#### 抜粋
ランドとその作品は、アニメ、ライブコメディ、ドラマ、ゲームショーを含むテレビ番組[161]や、映画、ビデオゲーム[162]など、様々なメディアで取り上げられている。ランドやランドをベースにしたキャラクターは、米国の著名な作家達による様々な文芸作品やSFに登場し、(肯定的であれ否定的であれ)大きな存在感を示している[163]。「リーズン」(Reason)誌の編集主幹であるニック・ギレスピー (Nick Gillespie) は、「ランドの名声は、虐げられた形で不滅になっています。様々な作品に登場しているランドには、まるで主人公のようなインパクトがあります」、「ランドを冷酷で非人間的と非難することは、大衆文化に浸透しきっています」と述べている[164]。ランドの生涯については2本の映画が制作されている。ドキュメンタリー映画「アイン・ランド:ア・センス・オブ・ライフ」(Ayn Rand: A Sense of Life、1997年)は、アカデミー長編ドキュメンタリー映画賞にノミネートされた[165]。1999年に制作されたテレビドラマ「ザ・パッション・オブ・アイン・ランド」(The Passion of Ayn Rand)は、バーバラ・ブランデン (Barbara Branden) による同名の伝記(1986年)をドラマ化したもので、複数の賞を受賞した[166]。ニック・ガエターノ (Nick Gaetano) がデザインしたランドの肖像画は、米国の切手にもなった[167]。
妊娠中絶合法化を支持し、神の存在を否定するなど、ランド自身は保守派としては典型的ではない立場も取っている[173]。しかし政治の世界でランドからの影響を公言する人物は、一般に保守派で、共和党の党員であることが多い[174]。1987年に「ニューヨーク・タイムズ」(The New York Times)紙に掲載された記事で、ランドはレーガン政権の「桂冠小説家」(novelist laureate) と呼ばれていた[175]。共和党連邦議会議員や保守派の政治評論家も、ランドの影響を受けたことを認め、ランドの小説を推薦している[176]。
########
- **やること**
**a.** アイン・ランドについての抜粋によると、1997年のドキュメンタリー映画はどの賞にノミネートされましたか。
**b.** アイン・ランドについての抜粋で、ランドとその作品が取り上げられたテレビ番組の種類をすべて挙げてください。
**c.** アイン・ランドについての抜粋を、最後の文の後から書き継いでください。
ここにある行は、この作業には関係しません。
#### 提供された情報
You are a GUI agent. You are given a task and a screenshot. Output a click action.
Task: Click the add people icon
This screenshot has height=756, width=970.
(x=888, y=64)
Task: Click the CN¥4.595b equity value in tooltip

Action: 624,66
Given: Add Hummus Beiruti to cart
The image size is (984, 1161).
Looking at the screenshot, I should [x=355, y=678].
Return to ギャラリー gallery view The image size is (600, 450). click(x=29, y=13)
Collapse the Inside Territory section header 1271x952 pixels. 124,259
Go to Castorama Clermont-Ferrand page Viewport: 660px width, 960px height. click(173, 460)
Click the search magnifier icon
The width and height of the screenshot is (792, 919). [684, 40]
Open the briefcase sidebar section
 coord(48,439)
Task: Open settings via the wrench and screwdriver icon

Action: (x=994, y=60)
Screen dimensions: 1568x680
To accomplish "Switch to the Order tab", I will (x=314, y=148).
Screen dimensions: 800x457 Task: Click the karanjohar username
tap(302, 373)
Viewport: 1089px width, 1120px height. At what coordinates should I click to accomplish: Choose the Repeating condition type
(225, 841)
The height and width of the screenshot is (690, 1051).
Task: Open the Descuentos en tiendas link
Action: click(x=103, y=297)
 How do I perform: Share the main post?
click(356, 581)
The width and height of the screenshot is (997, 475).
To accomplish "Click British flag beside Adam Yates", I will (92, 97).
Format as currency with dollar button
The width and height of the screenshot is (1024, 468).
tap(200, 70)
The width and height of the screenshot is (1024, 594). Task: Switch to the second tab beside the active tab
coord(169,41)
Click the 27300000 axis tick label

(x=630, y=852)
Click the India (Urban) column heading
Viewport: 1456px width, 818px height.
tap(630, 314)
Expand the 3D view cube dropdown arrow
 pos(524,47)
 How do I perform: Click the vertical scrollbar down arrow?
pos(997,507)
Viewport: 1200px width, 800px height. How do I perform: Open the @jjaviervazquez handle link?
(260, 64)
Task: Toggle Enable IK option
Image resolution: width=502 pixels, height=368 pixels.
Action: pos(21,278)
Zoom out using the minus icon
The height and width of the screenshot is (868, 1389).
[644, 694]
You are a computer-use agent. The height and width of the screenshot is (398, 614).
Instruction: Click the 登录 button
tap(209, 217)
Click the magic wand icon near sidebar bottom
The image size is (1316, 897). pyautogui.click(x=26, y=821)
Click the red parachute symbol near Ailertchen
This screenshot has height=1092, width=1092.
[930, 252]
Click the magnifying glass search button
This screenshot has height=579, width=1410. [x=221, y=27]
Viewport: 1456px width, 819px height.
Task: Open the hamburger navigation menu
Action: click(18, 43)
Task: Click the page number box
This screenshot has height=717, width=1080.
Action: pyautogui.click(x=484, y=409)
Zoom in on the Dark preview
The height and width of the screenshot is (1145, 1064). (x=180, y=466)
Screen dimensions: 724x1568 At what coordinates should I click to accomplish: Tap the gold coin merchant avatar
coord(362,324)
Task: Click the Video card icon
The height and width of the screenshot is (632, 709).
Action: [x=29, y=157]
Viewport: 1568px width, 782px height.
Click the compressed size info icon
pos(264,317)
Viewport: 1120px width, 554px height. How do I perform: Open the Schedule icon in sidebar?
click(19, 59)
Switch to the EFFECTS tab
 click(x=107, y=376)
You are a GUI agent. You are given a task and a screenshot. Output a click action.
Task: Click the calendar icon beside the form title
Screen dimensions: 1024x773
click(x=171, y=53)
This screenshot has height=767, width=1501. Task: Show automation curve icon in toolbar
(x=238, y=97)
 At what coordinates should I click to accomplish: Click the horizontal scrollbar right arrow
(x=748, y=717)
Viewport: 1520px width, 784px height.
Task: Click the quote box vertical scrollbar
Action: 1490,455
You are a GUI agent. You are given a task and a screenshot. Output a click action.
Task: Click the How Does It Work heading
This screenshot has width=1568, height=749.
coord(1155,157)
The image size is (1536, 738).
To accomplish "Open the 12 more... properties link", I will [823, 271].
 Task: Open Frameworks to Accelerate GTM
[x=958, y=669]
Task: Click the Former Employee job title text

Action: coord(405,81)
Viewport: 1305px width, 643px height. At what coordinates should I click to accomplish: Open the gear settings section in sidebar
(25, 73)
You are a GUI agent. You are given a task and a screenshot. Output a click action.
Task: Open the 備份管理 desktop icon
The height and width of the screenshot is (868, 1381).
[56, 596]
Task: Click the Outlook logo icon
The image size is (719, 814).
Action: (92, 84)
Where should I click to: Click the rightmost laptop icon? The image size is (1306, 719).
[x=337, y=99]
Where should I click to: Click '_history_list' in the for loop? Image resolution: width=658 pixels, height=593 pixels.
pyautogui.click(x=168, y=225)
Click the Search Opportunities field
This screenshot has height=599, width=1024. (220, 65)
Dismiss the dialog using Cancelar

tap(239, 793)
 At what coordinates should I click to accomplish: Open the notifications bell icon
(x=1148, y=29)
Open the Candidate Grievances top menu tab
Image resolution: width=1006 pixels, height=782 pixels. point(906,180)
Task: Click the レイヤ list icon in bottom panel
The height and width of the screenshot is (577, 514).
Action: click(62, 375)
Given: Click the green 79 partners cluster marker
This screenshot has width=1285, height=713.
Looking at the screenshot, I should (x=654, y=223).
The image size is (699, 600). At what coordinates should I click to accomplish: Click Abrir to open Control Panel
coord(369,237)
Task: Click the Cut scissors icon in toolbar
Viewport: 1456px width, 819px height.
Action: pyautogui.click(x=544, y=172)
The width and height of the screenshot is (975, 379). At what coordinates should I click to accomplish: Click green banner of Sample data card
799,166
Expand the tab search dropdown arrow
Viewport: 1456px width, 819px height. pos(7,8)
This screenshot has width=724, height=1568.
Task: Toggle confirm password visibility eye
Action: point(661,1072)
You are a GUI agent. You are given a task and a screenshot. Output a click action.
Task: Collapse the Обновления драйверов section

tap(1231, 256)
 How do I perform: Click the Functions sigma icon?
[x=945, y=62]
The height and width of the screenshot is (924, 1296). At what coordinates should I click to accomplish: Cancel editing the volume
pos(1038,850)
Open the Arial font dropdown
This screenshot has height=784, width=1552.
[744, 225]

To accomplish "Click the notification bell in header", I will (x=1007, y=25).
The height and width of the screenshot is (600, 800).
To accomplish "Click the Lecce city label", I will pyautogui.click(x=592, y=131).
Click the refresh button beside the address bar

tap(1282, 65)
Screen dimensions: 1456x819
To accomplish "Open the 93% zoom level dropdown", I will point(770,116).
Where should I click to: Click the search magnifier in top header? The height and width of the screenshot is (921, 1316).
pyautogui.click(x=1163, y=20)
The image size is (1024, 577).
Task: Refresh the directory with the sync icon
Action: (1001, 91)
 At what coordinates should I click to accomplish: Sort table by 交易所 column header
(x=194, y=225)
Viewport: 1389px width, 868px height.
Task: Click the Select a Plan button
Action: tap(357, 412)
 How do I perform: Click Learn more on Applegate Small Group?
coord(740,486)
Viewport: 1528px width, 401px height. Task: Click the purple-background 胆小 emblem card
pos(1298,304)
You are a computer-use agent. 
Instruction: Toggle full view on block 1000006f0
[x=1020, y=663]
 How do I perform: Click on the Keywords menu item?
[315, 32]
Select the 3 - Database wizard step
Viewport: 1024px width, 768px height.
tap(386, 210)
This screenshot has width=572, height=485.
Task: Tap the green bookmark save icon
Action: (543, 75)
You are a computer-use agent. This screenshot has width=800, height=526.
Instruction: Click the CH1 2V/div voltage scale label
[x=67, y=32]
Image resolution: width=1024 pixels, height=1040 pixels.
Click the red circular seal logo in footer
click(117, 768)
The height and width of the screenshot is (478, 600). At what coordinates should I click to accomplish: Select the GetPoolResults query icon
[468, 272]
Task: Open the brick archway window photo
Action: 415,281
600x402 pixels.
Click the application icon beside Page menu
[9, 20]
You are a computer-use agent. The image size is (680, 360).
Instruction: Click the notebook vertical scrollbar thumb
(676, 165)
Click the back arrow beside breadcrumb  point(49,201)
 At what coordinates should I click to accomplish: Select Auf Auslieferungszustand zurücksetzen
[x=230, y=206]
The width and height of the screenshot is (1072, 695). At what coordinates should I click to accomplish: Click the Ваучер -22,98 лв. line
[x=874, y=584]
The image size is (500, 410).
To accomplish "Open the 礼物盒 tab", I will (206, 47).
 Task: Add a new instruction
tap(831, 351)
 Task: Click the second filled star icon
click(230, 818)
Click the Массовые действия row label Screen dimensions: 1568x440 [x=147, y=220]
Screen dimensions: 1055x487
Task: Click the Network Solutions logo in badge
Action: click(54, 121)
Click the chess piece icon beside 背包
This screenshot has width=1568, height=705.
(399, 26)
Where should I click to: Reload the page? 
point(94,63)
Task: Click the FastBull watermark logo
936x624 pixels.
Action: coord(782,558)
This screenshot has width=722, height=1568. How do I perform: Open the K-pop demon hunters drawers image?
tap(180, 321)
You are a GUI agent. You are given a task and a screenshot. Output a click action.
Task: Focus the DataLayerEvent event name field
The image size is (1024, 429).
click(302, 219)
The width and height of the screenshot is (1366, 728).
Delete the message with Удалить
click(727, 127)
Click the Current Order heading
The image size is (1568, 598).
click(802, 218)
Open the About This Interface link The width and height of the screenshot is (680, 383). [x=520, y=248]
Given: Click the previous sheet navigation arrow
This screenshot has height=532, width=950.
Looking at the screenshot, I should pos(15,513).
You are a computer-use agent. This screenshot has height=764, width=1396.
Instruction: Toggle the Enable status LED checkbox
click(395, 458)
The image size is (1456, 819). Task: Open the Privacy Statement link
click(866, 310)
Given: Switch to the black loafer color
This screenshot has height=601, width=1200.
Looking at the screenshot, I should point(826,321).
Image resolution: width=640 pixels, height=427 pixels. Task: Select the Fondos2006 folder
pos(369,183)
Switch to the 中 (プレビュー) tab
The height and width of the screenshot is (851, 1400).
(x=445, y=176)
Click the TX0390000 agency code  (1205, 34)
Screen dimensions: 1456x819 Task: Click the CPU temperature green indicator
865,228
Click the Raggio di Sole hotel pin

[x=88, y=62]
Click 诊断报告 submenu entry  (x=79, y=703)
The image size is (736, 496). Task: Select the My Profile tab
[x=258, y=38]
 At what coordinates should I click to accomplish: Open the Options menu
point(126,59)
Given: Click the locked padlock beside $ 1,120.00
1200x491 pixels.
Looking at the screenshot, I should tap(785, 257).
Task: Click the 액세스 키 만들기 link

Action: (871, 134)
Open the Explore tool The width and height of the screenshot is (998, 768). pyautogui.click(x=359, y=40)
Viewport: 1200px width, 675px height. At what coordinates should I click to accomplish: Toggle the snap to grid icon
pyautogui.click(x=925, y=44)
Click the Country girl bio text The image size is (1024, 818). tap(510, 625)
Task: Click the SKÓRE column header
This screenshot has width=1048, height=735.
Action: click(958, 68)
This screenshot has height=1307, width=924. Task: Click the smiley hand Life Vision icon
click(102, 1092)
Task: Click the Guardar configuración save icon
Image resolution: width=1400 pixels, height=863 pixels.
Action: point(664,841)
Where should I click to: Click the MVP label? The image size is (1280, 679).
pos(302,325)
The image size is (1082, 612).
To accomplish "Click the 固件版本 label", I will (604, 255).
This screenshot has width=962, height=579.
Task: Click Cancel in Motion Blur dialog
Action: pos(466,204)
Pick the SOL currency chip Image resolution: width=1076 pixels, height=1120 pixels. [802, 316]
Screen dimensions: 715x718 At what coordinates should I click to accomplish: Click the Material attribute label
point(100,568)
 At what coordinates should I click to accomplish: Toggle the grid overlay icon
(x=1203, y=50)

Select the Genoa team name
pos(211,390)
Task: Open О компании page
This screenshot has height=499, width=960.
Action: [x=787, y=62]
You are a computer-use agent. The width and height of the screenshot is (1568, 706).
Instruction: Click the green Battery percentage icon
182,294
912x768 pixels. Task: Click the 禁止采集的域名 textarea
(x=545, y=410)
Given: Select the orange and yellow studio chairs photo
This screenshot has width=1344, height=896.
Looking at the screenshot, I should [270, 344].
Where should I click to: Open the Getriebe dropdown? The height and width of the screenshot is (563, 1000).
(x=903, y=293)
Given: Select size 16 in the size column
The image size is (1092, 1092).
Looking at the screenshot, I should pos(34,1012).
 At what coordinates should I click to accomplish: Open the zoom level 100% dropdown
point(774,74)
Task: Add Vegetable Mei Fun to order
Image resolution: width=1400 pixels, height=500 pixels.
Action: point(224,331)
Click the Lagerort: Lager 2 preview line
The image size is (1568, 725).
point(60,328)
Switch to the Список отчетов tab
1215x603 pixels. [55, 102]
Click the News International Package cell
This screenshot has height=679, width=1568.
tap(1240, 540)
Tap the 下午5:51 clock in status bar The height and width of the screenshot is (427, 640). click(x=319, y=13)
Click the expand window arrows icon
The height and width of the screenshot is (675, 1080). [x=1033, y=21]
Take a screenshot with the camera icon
########
- **課題ごとの答え**
**a.** アカデミー長編ドキュメンタリー映画賞です。

**b.** アニメ、ライブコメディ、ドラマ、ゲームショー

**c.**
ランドの死去後、ランドの作品への関心は徐々に高まった[186]。歴史家のジェニファー・バーンズ (Jennifer Burns) によれば、これまでランドに対する研究者達の関心には「重なり合う3つの波」があり、その内最も新しい波は2000年以来の「学問的研究の爆発」(an explosion of scholarship) である[187]。ただし現在、ランドやオブジェクティビズムを哲学上の専門や研究分野に含める大学はほとんど存在しない。多くの文学科や哲学科では、ランドは大衆文化現象と見なされ、真剣な研究の対称として扱われていない[188]。
学術機関でランドの作品について教授している研究者としては、グラッドスタイン (Gladstein)、クリス・マシュー・スカバラ (Chris Matthew Sciabarra)、アラン・ゴットヘルフ (Allan Gotthelf)、エドウィン・A.ロック (Edwin A. Locke)、タラ・スミス (Tara Smith) などがいる。スカバラは、ランドの哲学的および文学的業績の研究に貢献する超党派の査読付き定期刊行誌である「ザ・ジャーナル・オブ・アイン・ランド・スタディーズ」(The Journal of Ayn Rand Studies)の、共同編集者を務めている[189]。1987年、ゴットヘルフは、ジョージ・ウォルシュ (George Walsh)およびデヴィッド・ケリー (David Kelley) と共に「アイン・ランド・ソサイアティ」(Ayn Rand Society) の創設を支援した。ゴットヘルフは、ランドおよびランドの思想に関するセミナーを積極的に後援している[190]。スミスはランドの思想に関する学術的な本および論文を複数書いている。ケンブリッジ大学出版局 (Cambridge University Press) から出版されたランドの倫理論に関する書籍、『アイン・ランドの規範倫理:有徳のエゴイスト』(Ayn Rand's Normative Ethics: The Virtuous Egoist)はその1つである。ランドの思想は、クレムゾン大学およびデューク大学でも研究対象になっている[191]。英米文学の研究者はランドの作品をほぼ無視している[192]。ただし1990年代以降は、ランドの作品に注目する研究者が増えている[193]。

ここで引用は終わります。